Context "kube-face-cluster" created.
You have to also start using the context once it’s created like so:
❯ kubectl config use-context kube-face-cluster
Switched to context "kube-face-cluster".
After this, all kubectl commands will use the namespace face.
Deploying the Application
Overview of Pods and Services:
MySQL
The first Service I’m going to deploy is my database.
I’m using the Kubernetes example located here Kube MySQL which fits my needs. Note that this file is using a plain password for MYSQL_PASSWORD. I’m going to employ a vault described here Kubernetes Secrets.
I’ve created a secret locally as described in that document using a secret yaml:
apiVersion: v1
kind: Secret
metadata:
name: kube-face-secret
type: Opaque
data:
mysql_password: base64codehere
The base64 code I created with the following commands:
echo -n "ubersecurepassword" | base64
And this is what you’ll see in my deployment yaml file:
...
- name: MYSQL_ROOT_PASSWORD
valueFrom:
secretKeyRef:
name: kube-face-secret
key: mysql_password
...
One other thing worth mentioning. It’s using a volume to persist the database. The volume definition is as follows:
...
volumeMounts:
- name: mysql-persistent-storage
mountPath: /var/lib/mysql
...
volumes:
- name: mysql-persistent-storage
persistentVolumeClaim:
claimName: mysql-pv-claim
...
presistentVolumeClain is the key here. This tells Kubernetes that this resource requires a persistent volume. How it’s provided is abstracted away from the user. You can be sure that Kubernetes will provide a volume that will always be there. Similar to Pods. To read up on the details check out this document: Kubernetes Persistent Volumes.
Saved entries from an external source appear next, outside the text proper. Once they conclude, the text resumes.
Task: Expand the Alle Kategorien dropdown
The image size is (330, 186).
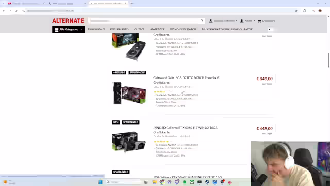Action: coord(69,29)
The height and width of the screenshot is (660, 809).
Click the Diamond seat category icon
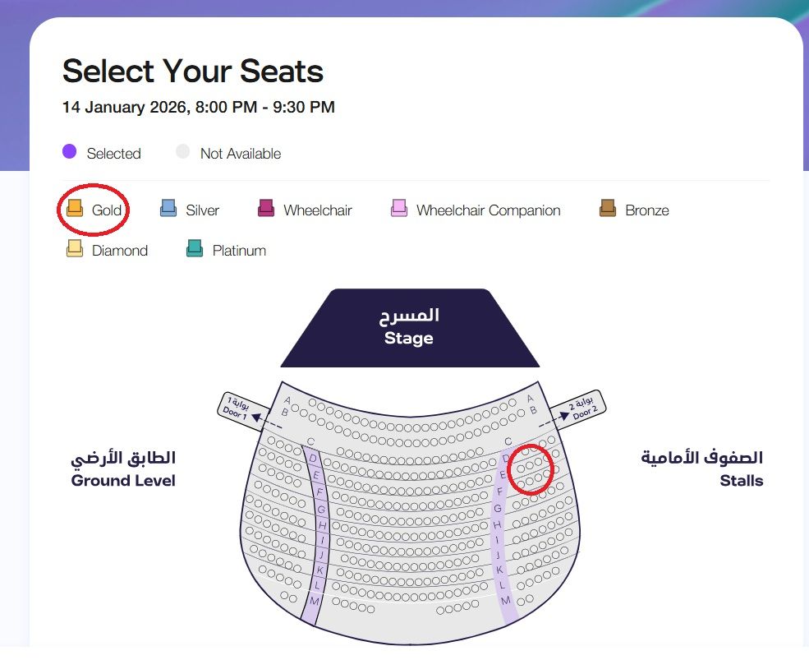click(x=75, y=250)
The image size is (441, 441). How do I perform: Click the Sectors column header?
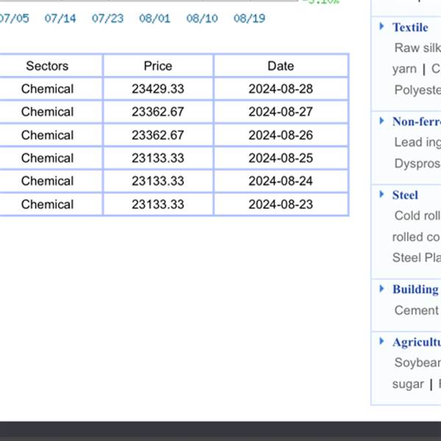coord(47,66)
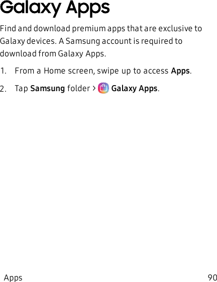217x282 pixels.
Task: Click bold Galaxy Apps label beside the icon
Action: [134, 88]

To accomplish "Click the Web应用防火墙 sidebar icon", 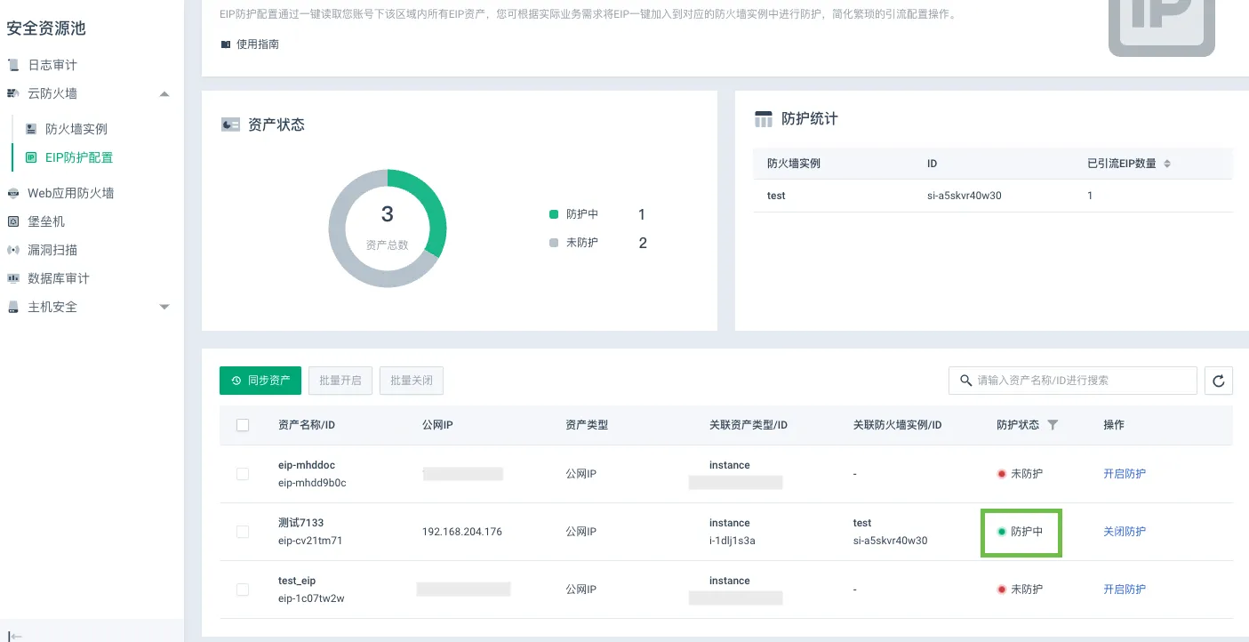I will point(13,193).
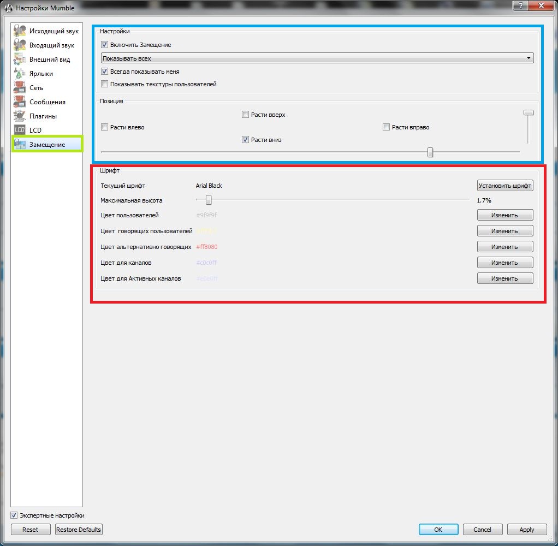The width and height of the screenshot is (558, 546).
Task: Click the vertical position slider handle
Action: pos(528,112)
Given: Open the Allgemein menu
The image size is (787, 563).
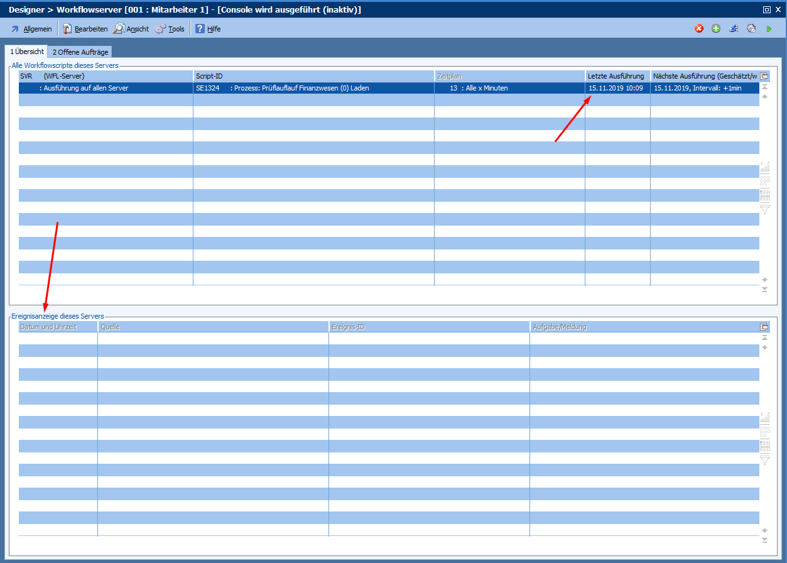Looking at the screenshot, I should (x=31, y=29).
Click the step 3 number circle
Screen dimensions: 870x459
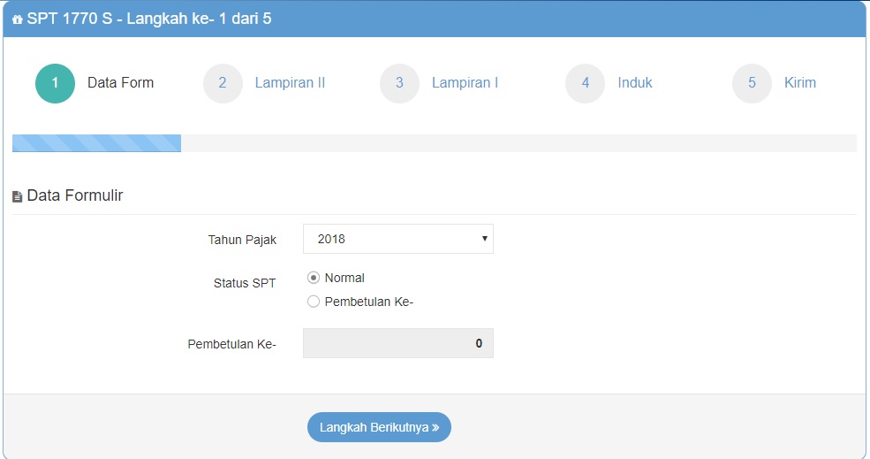[x=399, y=83]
Deploying the mysql Service is done with the following command:
kubectl apply -f mysql.yaml
apply vs create. In short, apply is considered a declerative object configuration command while create is imperative. What that means for now is that create is usually for a one of task, like running something or creating a deployment. While, when using apply the user doesn’t define the action to be taken. That will be defined by Kubernetes based on the current status of the cluster. Thus, when there is no service called mysql and I’m calling apply -f mysql.yaml it will create the service. When running again, Kubernetes won’t do anything. But if I would run create again it would throw an error saying the service is already created.
For more information checkout the following docs: Kubernetes Object Management, Imperative Configuration, Declarative Configuration.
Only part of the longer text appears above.